The gift of a wolf pup...? Handle Animal limits


Rules Questions


I'm wondering about the limits of rearing and domesticating animals.

Pertinent text:

d20pfsrd.com Handle Animal wrote:


Handle an Animal

This task involves commanding an animal to perform a task or trick that it knows. If the animal is wounded or has taken any nonlethal damage or ability score damage, the DC increases by 2. If your check succeeds, the animal performs the task or trick on its next action.

Rear a Wild Animal

To rear an animal means to raise a wild creature from infancy so that it becomes domesticated. A handler can rear as many as three creatures of the same kind at once.

A successfully domesticated animal can be taught tricks at the same time it’s being raised, or it can be taught as a domesticated animal later.
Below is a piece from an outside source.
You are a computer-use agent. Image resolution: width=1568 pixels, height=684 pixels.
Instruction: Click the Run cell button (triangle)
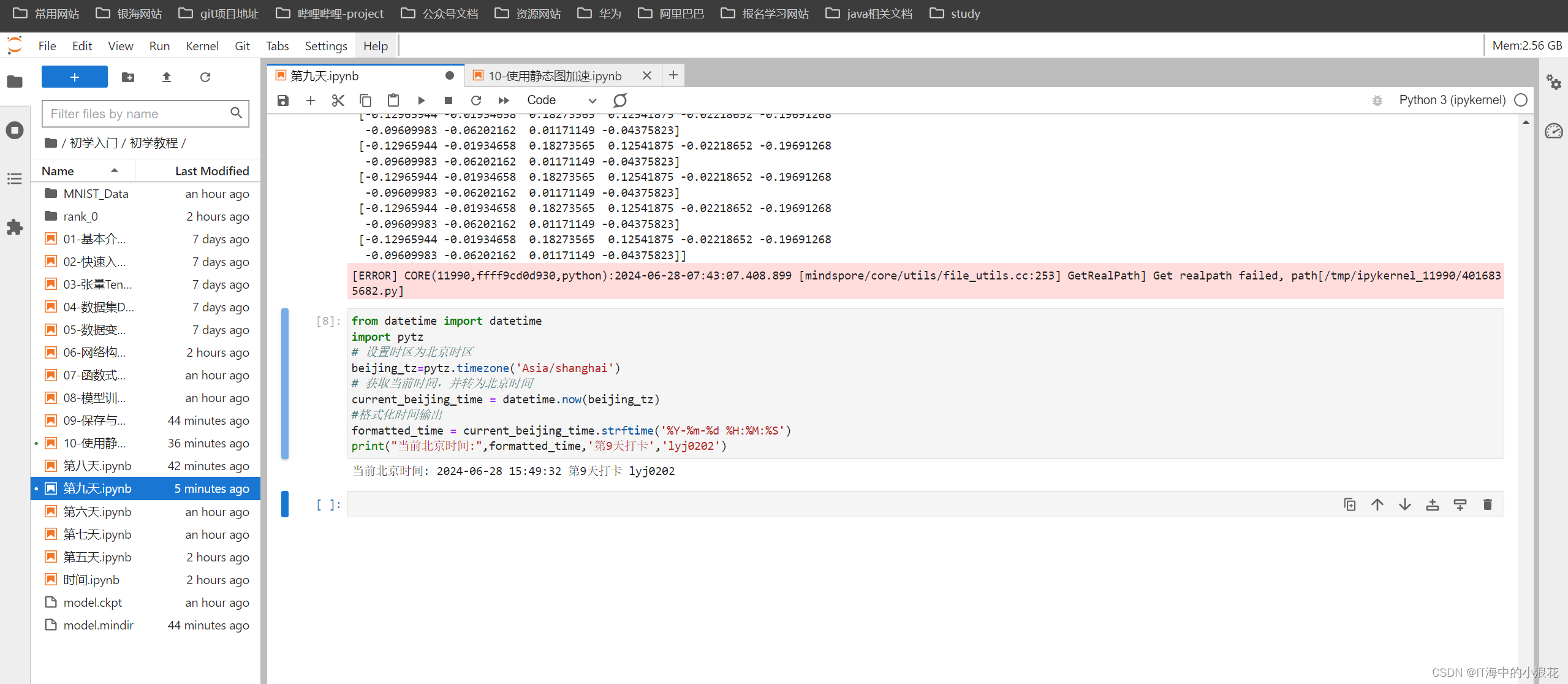(420, 99)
My question. If there's a ranger/druid PC in the party with killer Handle Animal skill check, and we find a den of forlorn wolf pups, can the ranger/druid rear three of the wolf pups and then give them to other members of the party. The wolves would definitely be familiar enough with the other members of the party to take commands from them. The other members would more than likely take at least one rank in Handle Animal as soon as possible in order to be trained in getting the animals to "follow orders." Right now by RAW I don't see why this wouldn't be doable.

I mean a farmer might hire a skilled animal worker to break and train their horses. They of course pay for those services, but nonetheless get a trained/domesticated animal for their own use.

Wouldn't a ranger/druid PC be able to do that exact same thing for their friends?

Next question, assuming the answer to above is "yes," is how would you stat those "domesticated and trained" wolves? Bestiary stats? Animal Companion stats? Something in between?


one thing is Domestication and training are two different things. wolves can easily be trained and bonded with other party members but they won't be domesticated.

best example I have is if I want my dog to roll over on her back I might start with food but eventually I won't need it. as I understand it the wolf would likely always demand food for it.

but nothing I'n your scenario is outside handle animal


MendedWall12 wrote:


Next question, assuming the answer to above is "yes," is how would you stat those "domesticated and trained" wolves? Bestiary stats? Animal Companion stats? Something in between?

Sure they could do it! I would use the Bestiary stats for wolves. Always.

Apply the 'Young' template for about a year. Or look up how long it takes wolves to mature :)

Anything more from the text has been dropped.